Title: The Whole Story of Half a Girl
Author: Veera Hiranandani
Release Date: January 10, 2012
Publisher: Delacorte Books for Young Readers
Genre: Middle Grade, Cultural Fiction (South Asian)
Rating: 4 out of 5
Sonia Nadhamuni’s life is changing drastically as she enters the sixth grade. Her father has lost his job and sunk into a depression, and her mother is working harder than ever to provide for her family. Sonia no longer can attend the prestigious private school she has loved her whole life. She is sent to a public school, leaving behind her friends and everything she knows, and she must find her place in this unfamiliar world.
In The Whole Story of Half a Girl, we are introduced to Sonia Nadhamuni, a girl who this she is a half, rather than a whole. With an Indian father and a Jewish mother, Sonia feels like she is neither Indian, nor Jewish. She struggles to find some sort of identity while also trying to fit in at her new school. She wants to stay true to herself, but friends are also important to Sonia. But how does she know whether she’s betraying who she is in order to fit in if Sonia doesn’t really know herself in the first place? Veera Hiranandani portrays a confused and lost girl on the verge of adolescence, someone desperately seeking some sort of identity in the confused world she finds herself in.

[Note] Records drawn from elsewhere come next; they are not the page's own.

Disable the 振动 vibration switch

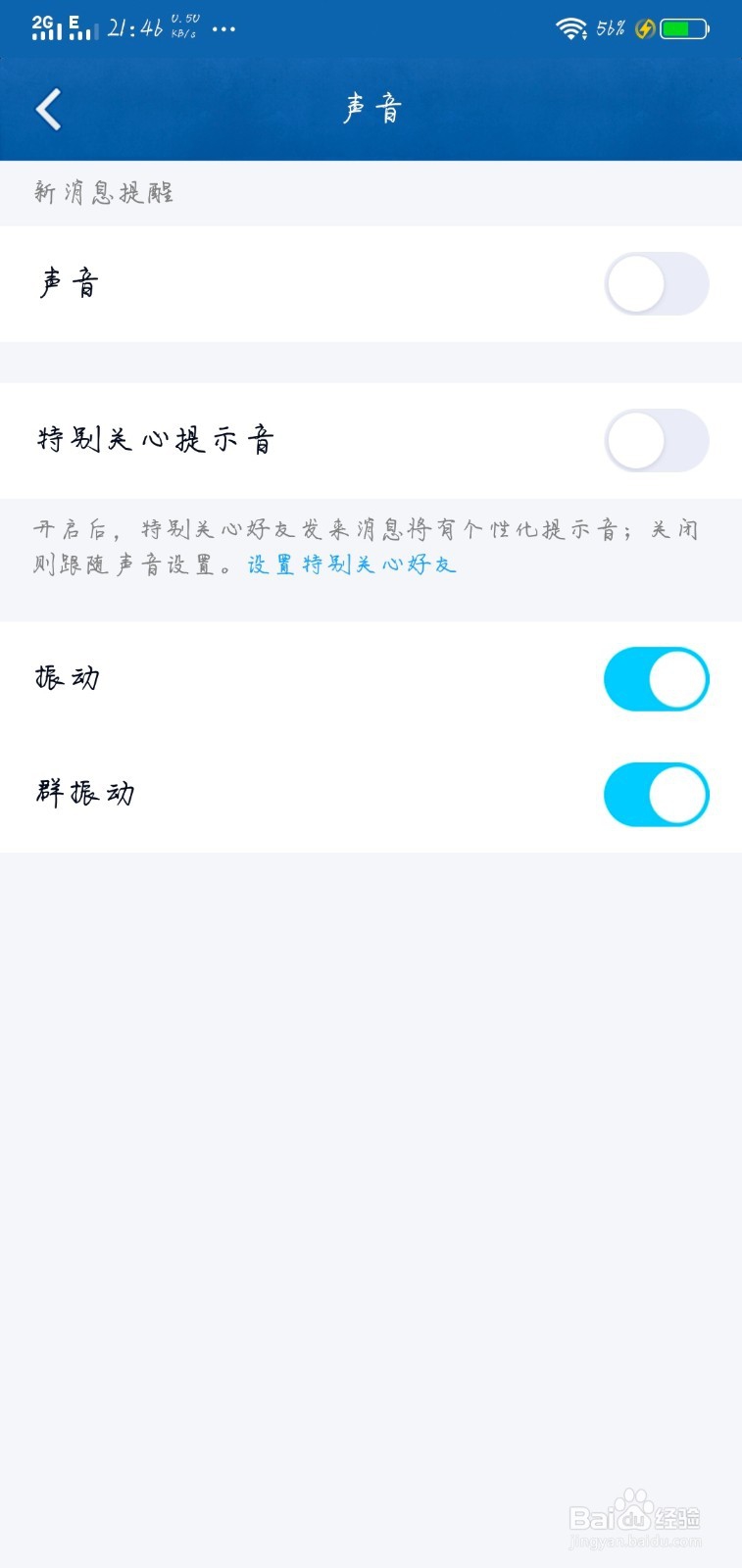[x=657, y=678]
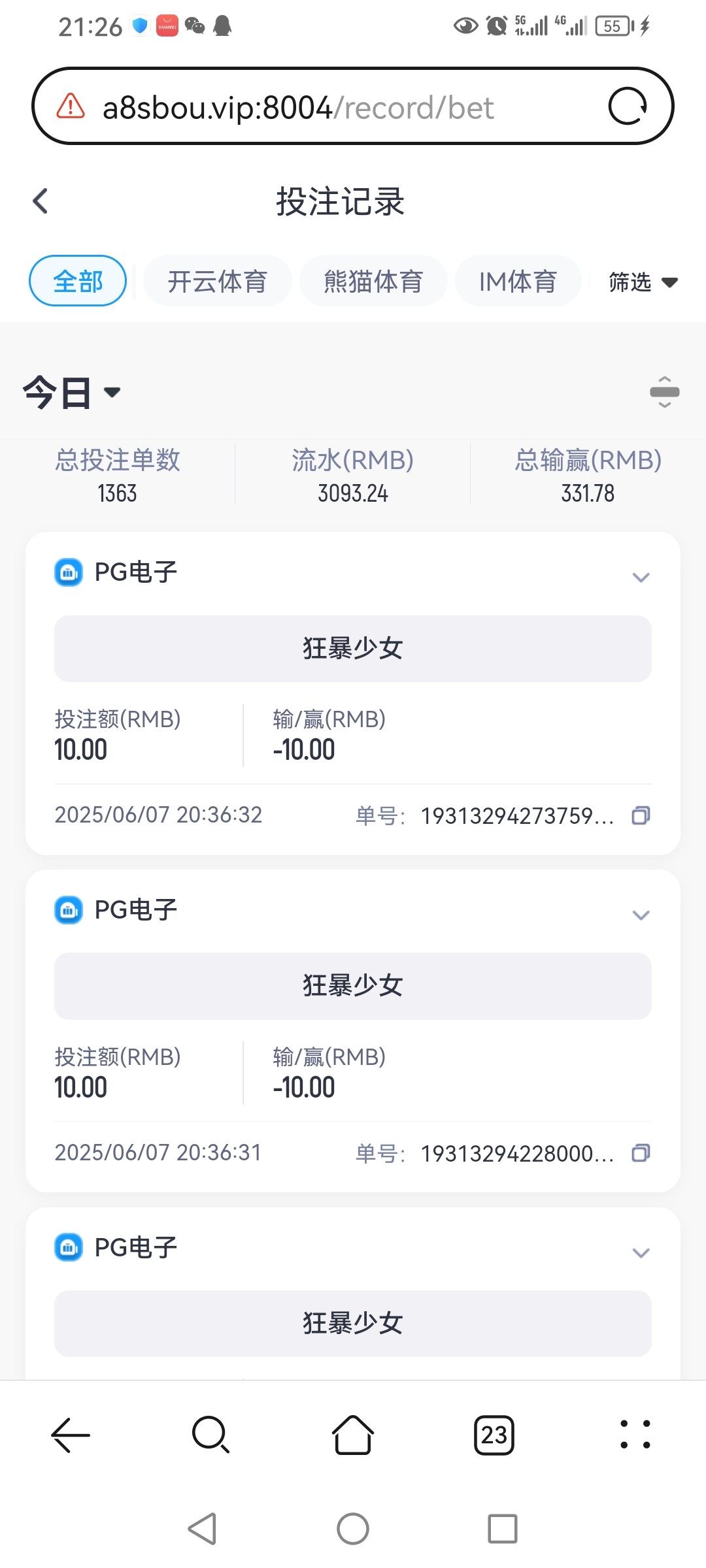Switch to the IM体育 tab

click(518, 281)
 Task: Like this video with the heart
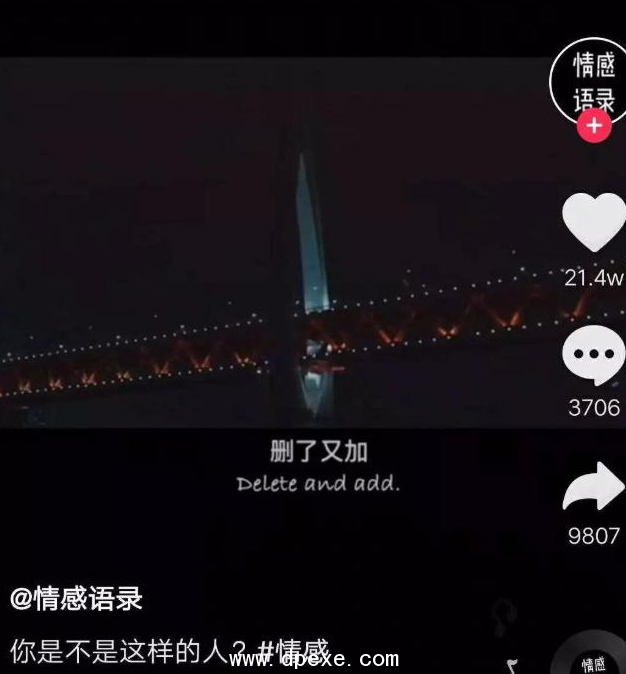[594, 224]
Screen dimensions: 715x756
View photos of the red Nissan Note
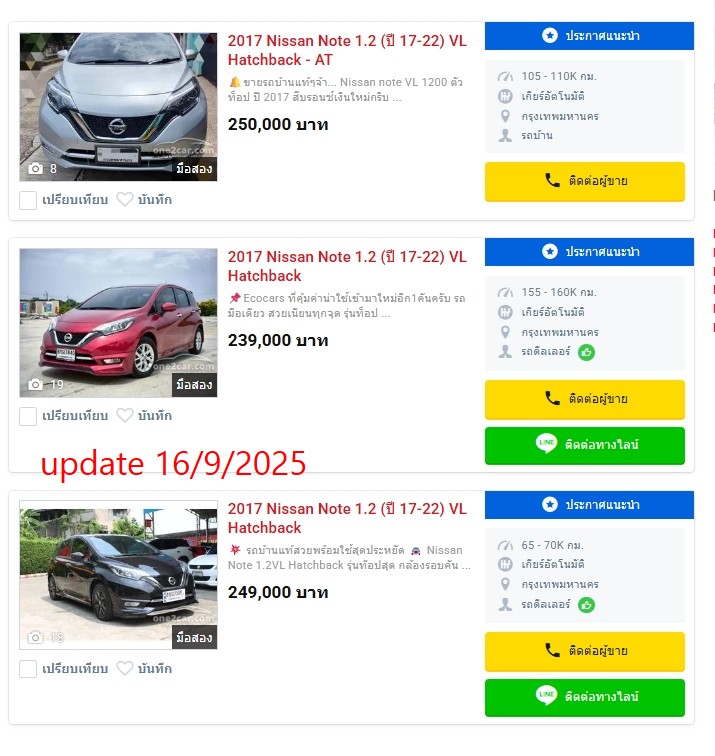click(118, 322)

Sonia is an endearing character, a well-written and fully realized young woman. Hiranandani did an admirable job fleshing her out; she is realistically flawed. While Sonia doesn’t always make the right choices, the reader can always understand why and sympathize with what she’s experiencing. Her troubles at home also contribute to Sonia’s confusion; she doesn’t know how to handle what is going on around her.

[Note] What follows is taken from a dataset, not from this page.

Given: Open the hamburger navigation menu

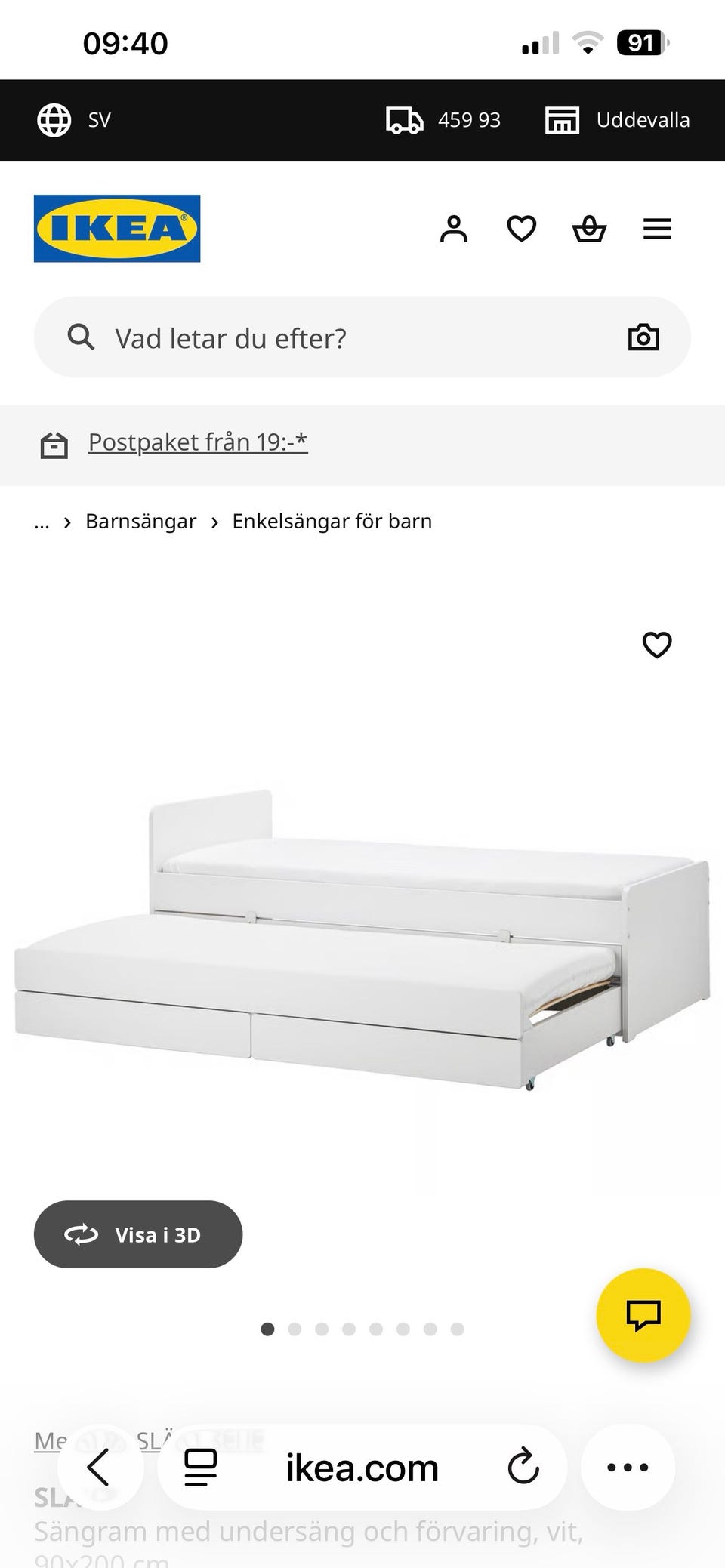Looking at the screenshot, I should [x=656, y=229].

The Whole Story of Half a Girl is funny, engaging, and has a memorable protagonist in Sonia. The answers to her problems never come to her easily and are often realistically messy. It’s gratifying to watch Sonia grow up over the course of the book and really see her find an identity, and even moreso for her to realize that it’s okay to be half. Being half-Jewish and half-Indian might be confusing, but it’s something to embrace, and Hiranandani portrays that struggle for identity beautifully in her debut novel.